Wednesday, November 28, 2012

day 28

Today, I'm gonna get a bit sappy, I'm thankful for prayer. I'm gonna be honest, I don't pray enough. Sometimes a whole day goes by and the only prayers I've said are before meals. But the God-honest truth is that when I do pray, I feel it. I feel God sustaining me. I feel Him carrying me. I feel strength beyond that which I have. If only I pray.

Then why the heck don't I do it more? Sheesh. If I know how wonderful it is, if I realize the blessings, why do I fail so often to just ask? I think that's just one of my life challenges, my temptations, that I get too busy and I forget the important small things. I do. I really do. I'm too darn busy.

It's funny I should say that I am grateful for prayer today because of two recent events involving the death of children.

1.

The charges against my friend were dropped today, which is just absolutely wonderful. If you remember, his son got ahold of his gun and shot his older sister, who was 7, and she died. The father, our friend and former home teacher, was charged with manslaughter in the girl's death. It was heart-breaking to see him go on trial, but interesting that the result was a hung jury, 7-4 in favor of acquittal. The judge called a mistrial.

Someone posted on Facebook that "prayers are truly answered" when the news broke that the charges were dropped. And I sat there and thought, seriously, "No they're not. I prayed the little girl would live. That prayer wasn't answered. Only some prayers are answered."

I suppose it's true that the particular prayer for the charged to be dropped was answered, although back in March my fervent prayer to save little Jenna's life was not answered, at least not in the way I wanted. However, the act of praying did bring me peace. I'm grateful I could do it. I'm just devastated she died. I'm still trying to deal with that grief myself. I imagine for her parents, a lifelong journey that includes much prayer still awaits.

2.

My mother-in-law posted a link to a blog the other day for some people who used to be in their ward, and the 18-month-old girl choked on a dried kidney bean she was playing with. This is interesting to me since we also had "beans" (ours were pinto beans) that Wesley loves to play with. He made a HUGE MESS but loved every second playing with beans.
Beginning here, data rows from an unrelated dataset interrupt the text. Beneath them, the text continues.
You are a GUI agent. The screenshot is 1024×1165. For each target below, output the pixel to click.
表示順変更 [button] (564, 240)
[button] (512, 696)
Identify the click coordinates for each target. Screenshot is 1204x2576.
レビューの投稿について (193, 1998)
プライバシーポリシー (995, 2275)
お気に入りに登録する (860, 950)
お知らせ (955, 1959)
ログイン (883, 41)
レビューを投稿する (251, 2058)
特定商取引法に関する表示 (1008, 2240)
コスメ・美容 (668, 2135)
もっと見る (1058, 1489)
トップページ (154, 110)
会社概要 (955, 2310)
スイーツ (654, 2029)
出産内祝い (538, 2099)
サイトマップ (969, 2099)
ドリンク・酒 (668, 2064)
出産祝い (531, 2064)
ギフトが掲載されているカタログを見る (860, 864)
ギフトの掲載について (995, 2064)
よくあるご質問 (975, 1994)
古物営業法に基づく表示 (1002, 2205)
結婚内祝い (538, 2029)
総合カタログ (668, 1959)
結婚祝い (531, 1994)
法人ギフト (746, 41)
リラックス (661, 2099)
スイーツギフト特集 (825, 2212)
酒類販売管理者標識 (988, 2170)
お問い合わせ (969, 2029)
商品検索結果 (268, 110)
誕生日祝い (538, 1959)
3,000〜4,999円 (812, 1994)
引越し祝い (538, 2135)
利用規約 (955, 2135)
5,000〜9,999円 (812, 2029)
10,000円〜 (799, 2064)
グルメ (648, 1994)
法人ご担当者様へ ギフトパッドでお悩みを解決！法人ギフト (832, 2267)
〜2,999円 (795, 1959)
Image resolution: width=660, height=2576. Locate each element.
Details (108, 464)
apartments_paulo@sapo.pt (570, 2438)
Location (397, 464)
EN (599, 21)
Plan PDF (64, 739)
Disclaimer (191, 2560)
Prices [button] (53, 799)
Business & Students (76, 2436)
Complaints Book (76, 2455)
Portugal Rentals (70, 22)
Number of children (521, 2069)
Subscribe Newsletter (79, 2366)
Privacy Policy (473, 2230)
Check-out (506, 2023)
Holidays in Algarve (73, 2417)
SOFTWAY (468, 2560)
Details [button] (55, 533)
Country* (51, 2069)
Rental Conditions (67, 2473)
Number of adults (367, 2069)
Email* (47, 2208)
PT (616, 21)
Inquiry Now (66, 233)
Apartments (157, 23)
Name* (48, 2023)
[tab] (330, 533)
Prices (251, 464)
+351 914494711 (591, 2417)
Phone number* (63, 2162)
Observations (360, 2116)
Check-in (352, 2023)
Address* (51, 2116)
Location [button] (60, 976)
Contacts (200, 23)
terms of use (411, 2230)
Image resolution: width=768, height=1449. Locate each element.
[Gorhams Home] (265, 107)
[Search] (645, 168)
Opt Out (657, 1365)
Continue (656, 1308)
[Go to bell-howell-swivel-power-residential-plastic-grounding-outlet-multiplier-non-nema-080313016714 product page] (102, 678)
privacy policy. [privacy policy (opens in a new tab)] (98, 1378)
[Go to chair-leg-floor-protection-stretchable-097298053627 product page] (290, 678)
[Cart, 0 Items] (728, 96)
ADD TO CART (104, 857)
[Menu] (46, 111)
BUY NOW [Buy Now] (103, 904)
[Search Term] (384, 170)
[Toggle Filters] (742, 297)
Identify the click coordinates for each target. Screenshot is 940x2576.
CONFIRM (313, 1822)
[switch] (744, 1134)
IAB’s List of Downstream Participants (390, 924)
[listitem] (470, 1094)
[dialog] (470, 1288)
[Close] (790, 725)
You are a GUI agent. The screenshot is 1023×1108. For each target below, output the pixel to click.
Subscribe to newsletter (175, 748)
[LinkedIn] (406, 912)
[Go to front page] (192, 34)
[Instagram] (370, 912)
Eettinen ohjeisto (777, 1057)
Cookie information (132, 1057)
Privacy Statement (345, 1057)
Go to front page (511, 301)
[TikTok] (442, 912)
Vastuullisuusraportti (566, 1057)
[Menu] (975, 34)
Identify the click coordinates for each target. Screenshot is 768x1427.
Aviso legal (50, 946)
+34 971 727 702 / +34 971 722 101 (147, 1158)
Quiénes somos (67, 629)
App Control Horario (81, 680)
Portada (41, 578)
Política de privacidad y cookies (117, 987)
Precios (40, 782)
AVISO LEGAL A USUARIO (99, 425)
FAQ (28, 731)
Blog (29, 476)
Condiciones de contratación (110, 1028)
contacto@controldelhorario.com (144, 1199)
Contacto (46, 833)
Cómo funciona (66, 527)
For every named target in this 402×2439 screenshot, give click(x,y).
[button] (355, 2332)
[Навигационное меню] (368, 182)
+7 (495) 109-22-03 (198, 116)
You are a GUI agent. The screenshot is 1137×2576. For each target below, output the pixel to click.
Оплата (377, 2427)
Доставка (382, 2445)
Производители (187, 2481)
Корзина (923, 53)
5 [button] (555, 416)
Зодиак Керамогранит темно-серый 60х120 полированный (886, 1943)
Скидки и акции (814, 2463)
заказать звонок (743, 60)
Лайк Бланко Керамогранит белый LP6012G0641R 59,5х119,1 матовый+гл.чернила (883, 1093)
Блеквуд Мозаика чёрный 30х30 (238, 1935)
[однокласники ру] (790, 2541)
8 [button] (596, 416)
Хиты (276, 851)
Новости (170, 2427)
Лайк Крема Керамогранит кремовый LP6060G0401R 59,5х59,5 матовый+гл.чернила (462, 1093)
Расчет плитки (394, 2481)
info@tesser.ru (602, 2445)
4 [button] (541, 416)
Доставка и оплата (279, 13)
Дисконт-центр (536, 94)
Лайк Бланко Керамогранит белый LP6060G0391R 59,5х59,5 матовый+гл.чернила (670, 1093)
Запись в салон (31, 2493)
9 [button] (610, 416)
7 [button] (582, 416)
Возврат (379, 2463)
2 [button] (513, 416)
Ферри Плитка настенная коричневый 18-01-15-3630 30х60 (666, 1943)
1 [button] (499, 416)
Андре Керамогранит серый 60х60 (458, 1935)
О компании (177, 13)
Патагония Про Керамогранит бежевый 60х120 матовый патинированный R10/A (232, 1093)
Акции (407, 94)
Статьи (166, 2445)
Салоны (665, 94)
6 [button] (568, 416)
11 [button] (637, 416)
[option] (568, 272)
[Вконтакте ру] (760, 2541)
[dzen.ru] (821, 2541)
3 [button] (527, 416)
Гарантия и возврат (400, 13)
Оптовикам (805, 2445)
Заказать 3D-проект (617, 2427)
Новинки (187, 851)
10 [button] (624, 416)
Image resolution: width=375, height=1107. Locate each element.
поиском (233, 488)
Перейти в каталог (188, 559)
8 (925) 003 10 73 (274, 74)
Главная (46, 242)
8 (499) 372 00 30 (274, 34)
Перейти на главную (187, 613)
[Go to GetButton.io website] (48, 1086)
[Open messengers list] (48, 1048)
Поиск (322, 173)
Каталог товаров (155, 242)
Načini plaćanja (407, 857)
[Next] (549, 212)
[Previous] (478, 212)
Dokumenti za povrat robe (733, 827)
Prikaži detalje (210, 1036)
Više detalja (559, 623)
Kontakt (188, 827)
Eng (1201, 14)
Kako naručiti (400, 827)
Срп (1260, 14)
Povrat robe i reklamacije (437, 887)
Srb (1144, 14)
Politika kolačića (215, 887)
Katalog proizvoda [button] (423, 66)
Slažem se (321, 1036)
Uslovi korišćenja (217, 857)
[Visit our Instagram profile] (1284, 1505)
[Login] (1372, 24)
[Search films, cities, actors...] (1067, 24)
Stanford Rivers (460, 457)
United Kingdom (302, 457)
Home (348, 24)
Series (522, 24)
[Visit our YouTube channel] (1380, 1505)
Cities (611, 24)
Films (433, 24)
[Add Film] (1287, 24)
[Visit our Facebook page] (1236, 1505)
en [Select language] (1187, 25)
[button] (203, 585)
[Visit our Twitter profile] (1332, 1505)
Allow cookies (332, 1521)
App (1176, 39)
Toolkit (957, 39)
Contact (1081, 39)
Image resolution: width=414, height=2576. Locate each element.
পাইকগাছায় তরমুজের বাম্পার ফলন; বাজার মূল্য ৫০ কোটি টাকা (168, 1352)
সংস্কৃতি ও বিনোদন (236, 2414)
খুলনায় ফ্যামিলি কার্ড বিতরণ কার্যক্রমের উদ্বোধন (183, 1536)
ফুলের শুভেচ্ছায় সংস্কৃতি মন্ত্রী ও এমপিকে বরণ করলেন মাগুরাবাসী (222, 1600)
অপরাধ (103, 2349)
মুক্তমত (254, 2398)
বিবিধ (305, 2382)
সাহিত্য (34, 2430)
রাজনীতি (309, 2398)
The girl choked on the bean and then was resuscitated, but suffered so much brain damage in the time she went without oxygen that her organs shut down and she passed away. Simply devastating.
I read the mom's blog today and she has a whole post devoted to prayer. Her prayers at home, in the ambulance, at the hospital, as the doctors worked on her daughter. She also said that at first she felt so strongly her baby would make it, but then her prayers changed and she realized it was God's will and she could let go, and have her baby return to Him. How heart-breaking. She gained peace and comfort and can better deal with her grief because of her spiritual experiences during her personal prayer.

I guess that's what it's all about. Prayer gives strength. Sometimes we pray and miracles happen and babies are healed, and sometimes the world crashes down around us and prayer calms us and strengthens. And it's probably the only thing that does, because no amount of words or hugs or even therapy can take its place. There's just something about prayer.

So, today I'm thankful for it. I pray for strength to overcome my personal challenges of mortality, and I pray for my children (and that I won't scream at them), and I pray for guidance and direction. Please God, help me. I can't do it without you.